Infertility is taking a shape of epidemic in China, and cultural and legal issues are making sperm banks face a critical shortage of sperms.

Infertility is a growing problem in China. In southern Guangdong province, 14 percent of the population, which numbered 104 million in 2010, cannot conceive — and the fact that the province has only one sperm bank doesn’t help. Couples generally have to wait at least a year to have their names called. The sperm shortage has even prompted a desperate plea from a government official, according to one Chinese-language news site, asking college students to donate.  ”Donating your sperm is healthy,” said Luo Wenzhi, the head of Guangdong’s family planning commission, in an interview. “It won’t hurt you nor kill you.”

The Ministry of Health began allowing sperm banks to open in 2001, setting a maximum limit of one per province or autonomous region. Today, 10 operate nationwide, all of them State-run.

Getting men to donate sperm has proved a challenge in China. Sperm is associated with vitality, and giving it away is considered a cultural & religious taboo.

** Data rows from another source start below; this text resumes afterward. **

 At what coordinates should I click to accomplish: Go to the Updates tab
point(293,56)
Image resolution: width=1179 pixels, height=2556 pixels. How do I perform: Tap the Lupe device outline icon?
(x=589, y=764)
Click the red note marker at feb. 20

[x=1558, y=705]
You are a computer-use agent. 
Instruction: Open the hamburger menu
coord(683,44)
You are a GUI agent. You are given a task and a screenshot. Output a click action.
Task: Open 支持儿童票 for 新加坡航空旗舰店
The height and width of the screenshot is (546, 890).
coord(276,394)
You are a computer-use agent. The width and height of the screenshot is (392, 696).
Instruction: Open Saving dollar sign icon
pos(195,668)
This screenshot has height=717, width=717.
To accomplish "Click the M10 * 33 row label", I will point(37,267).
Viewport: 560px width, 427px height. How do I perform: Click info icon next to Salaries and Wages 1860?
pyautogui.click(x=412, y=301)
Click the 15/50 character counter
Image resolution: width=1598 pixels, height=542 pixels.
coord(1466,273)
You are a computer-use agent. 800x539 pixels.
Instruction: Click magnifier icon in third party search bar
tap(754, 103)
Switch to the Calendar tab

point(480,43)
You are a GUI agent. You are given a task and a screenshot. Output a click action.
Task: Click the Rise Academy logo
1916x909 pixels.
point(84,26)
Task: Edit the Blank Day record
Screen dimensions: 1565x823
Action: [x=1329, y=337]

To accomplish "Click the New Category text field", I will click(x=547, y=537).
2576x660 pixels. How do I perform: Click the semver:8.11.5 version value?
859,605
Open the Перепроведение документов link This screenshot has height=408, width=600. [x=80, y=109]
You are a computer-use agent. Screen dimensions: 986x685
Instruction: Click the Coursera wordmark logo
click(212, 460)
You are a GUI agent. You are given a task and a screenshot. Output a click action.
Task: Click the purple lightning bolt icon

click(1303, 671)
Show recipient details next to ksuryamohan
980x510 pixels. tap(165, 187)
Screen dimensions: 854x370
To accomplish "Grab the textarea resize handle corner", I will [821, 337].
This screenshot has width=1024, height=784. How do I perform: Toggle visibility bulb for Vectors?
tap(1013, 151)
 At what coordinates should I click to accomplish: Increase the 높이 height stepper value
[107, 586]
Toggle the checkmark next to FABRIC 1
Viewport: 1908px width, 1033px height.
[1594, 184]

Zheng Jinlong, father of Zheng Gang, sued Huazhong University of Science and Technology for $629,000 as a compensation for his son who died during a sperm donation last year. [Photo/Changjiang Times]
Wang Jian, a student admitted to China Daily that he has not told his parents or girlfriend about his donation because he feels they “will kill me for letting a stranger use the precious family seed”. “I’ll just be glad if I can help a childless couple,” said the student at China University of Mining and Technology. “Actually, I should thank them for continuing my family line.”

Another reason for the shortage has to do with a Chinese law that requires a single sperm donation sample to be shared among a maximum of five women; in most western countries a sample is often shared among 10 women.

The law was drafted from the fear that two people born of the same sperm might end up married to each other, according to the the China Daily – although in a country with 1.3 billion people, experts say the chances of that are pretty remote.